Doch – da gibt es kein Wenn und Aber- das DRF überstrahlte all dies. Es wurde das Festival der Herren Willie Mullins, Trainer und Paul Townend, Jockey;  die Rennen eine eindrucksvolle Demonstration ihrer Dominanz der Szene. Neun der fünfzehn Rennen wurden von seinem Stall gewonnen, nur zwei der Gr.1- Rennen entzogen sich seinem Griff.

Neun Siege. Das heißt neun Pferde-Stars. Einige an der Schwelle zum Super-Star.
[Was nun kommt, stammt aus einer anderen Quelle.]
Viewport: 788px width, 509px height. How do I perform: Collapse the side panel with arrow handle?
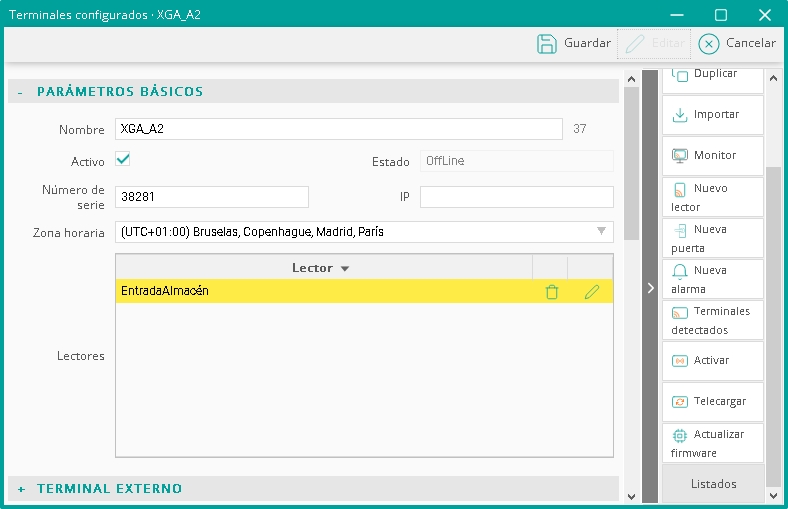(x=650, y=288)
Zwischen all den Siegen – einer leichter als der nächste erlaufen - ist es beinahe unmöglich, den „besten“ zu bestimmen. Besonders wird den Stall sicher der Erfolg von Gaillard du Mesnil in der einleitenden Prüfung des Festivals, einer Gr.1 Novice Hurdle über 2m6f, gefreut haben; wahrte der Sieg in diesem Rennen mit Untertitel „50k Cheltenham Bonus for Stable Staff“ doch eben diesen gewaltigen Zahltag für alle Stallangestellten, sollte Gaillard Du Mesnil irgendein Rennen beim Cheltenham Festival gewinnen. Dies ist Mullins bereits in Jahr 2017 (als das Rennen Teil eines anderen Renntags war) mit der Stute Let´s Dance  gelungen, die dabei keinen Geringeren als einen gewissen Kemboy schlug.
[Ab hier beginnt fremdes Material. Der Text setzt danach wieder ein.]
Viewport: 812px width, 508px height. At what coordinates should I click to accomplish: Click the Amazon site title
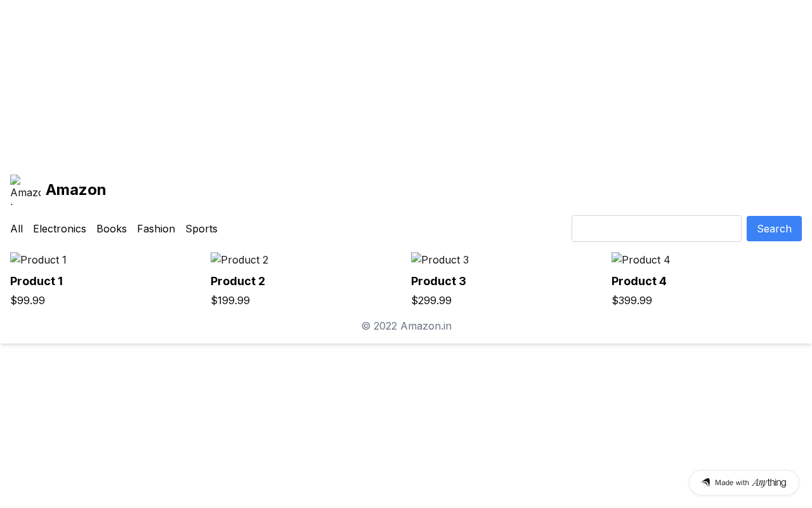click(x=75, y=190)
Doch wie zwischen all den anderen Super-Leistungen eine Reihenfolge schaffen? Welches Gr.1-Rennen ist denn nun mehr wert als das andere? Ist der Irish Gold Cup wichtiger als die Arkle Chase, die Dublin Chase, das Pendant zur Champion Chase, mehr wert als die Gr.1 Flogas Novice Chase? Fragen über Fragen, Antwort unmöglich.
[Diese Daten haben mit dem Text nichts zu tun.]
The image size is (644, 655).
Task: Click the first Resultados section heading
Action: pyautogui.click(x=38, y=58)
Nicht, dass wir Zweifel hätten. Es war und ist mehr als eine Ahnung, dass Willie Mullins einige gute Pferde im Stall hat. Einige mehr, muss es heißen, schließlich brachte er  in den besagten fünfzehn Rennen sage und schreibe 57 (!) Pferde an den Ablauf.  Die Präzision, mit der seine Schützlinge am Wochenende ablieferten, muss andere Trainer in Depressionen stürzen. Chacun Pour Soi, Energumene und der so drückend überlegende Kilcruit waren die weiteren Stars des ersten Tages; Kilcruit, gezogen von Mutter Maureen Mullins und geritten von Sohn Patrick war im doppelten Sinne der krönende Abschluß des Tages. Man sucht nach immer neuen Superlativen, um die Leistungen seiner Schützlinge, gerne mit französischen Wurzeln, zu beschreiben.

Nahtlos ging es am Sonntag weiter: Er sei „das perfekte Pferd, das man in einem Rennen reiten kann“ urteilte Jockey Paul Townend über Monkfish (die englische Bezeichnung für einen Seeteufel). Hohes Lob. Der 7j., irisch gezogene Stowaway-Sohn war schon ein hervorragender Hürdler, nun ist er in drei Jagdrennen ungeschlagen. Erneut hieß einer seiner Gegner Latest Exhibition (Trainer: Paul Nolan, Jockey Brian Cooper). Nolan wird sicherlich mit dem Rennsportgott hadern; nach Jahren der Flaute hat er ein veritables Gruppe-Pferd im Stall, welches nun bei jedem Start auf einen Star wie Monkfish trifft. Selbst Trainer Nicky Henderson bekannte Mitte der Woche, dass ihm bei den Leistungen der irischen Pferde, salopp gesprochen, angst und bange geworden sei.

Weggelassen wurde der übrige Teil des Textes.